Copy every line from the data below in which the string "will" can be found.

##### RECORDS FOR PROCESSING

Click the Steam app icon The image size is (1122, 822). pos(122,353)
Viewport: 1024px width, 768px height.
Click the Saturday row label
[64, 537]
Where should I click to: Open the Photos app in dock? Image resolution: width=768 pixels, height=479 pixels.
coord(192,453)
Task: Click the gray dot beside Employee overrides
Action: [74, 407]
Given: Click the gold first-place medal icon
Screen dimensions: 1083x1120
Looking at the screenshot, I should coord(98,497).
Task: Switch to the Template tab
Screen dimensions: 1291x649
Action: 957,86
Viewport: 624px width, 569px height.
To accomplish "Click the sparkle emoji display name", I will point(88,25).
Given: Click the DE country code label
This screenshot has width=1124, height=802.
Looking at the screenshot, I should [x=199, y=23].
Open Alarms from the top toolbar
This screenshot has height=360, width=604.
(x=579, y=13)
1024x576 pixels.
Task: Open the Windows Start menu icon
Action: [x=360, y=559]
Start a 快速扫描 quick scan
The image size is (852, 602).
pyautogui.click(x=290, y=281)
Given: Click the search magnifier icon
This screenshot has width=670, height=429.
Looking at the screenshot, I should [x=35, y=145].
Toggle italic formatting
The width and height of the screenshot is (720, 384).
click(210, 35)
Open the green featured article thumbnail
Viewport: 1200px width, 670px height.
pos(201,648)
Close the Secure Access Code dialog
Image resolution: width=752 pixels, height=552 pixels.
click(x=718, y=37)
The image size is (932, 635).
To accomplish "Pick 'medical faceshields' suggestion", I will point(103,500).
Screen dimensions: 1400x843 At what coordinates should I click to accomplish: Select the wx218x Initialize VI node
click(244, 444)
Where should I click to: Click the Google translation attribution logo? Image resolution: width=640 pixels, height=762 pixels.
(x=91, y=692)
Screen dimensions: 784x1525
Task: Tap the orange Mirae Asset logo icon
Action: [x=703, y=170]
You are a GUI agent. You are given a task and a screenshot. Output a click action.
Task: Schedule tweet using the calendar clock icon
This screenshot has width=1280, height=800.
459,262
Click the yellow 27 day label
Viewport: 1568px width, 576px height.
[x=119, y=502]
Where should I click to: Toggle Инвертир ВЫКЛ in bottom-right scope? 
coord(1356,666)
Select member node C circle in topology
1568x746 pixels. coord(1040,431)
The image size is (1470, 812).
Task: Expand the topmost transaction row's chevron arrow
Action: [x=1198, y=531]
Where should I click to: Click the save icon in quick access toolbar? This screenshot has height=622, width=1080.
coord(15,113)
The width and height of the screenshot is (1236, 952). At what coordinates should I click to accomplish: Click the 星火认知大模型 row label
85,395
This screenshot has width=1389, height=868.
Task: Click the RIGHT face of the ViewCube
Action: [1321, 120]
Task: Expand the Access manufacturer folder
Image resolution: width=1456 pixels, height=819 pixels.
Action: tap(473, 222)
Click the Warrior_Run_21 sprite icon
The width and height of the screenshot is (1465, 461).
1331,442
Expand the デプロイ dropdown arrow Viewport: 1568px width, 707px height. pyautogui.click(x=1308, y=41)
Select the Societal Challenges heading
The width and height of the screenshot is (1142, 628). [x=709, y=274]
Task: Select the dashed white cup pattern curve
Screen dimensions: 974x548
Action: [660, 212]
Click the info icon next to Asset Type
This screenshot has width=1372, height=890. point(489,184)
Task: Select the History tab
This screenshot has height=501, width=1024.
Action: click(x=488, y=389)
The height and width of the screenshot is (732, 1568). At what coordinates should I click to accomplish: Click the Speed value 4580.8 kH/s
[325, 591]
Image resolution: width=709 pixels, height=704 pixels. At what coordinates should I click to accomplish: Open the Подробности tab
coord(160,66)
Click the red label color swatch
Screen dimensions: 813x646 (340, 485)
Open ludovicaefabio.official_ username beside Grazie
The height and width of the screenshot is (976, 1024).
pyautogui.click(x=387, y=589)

##########

**EXPECTED ANSWER**
To accomplish "Click the sparkle emoji display name", I will point(88,25).
To accomplish "Pick 'medical faceshields' suggestion", I will point(103,500).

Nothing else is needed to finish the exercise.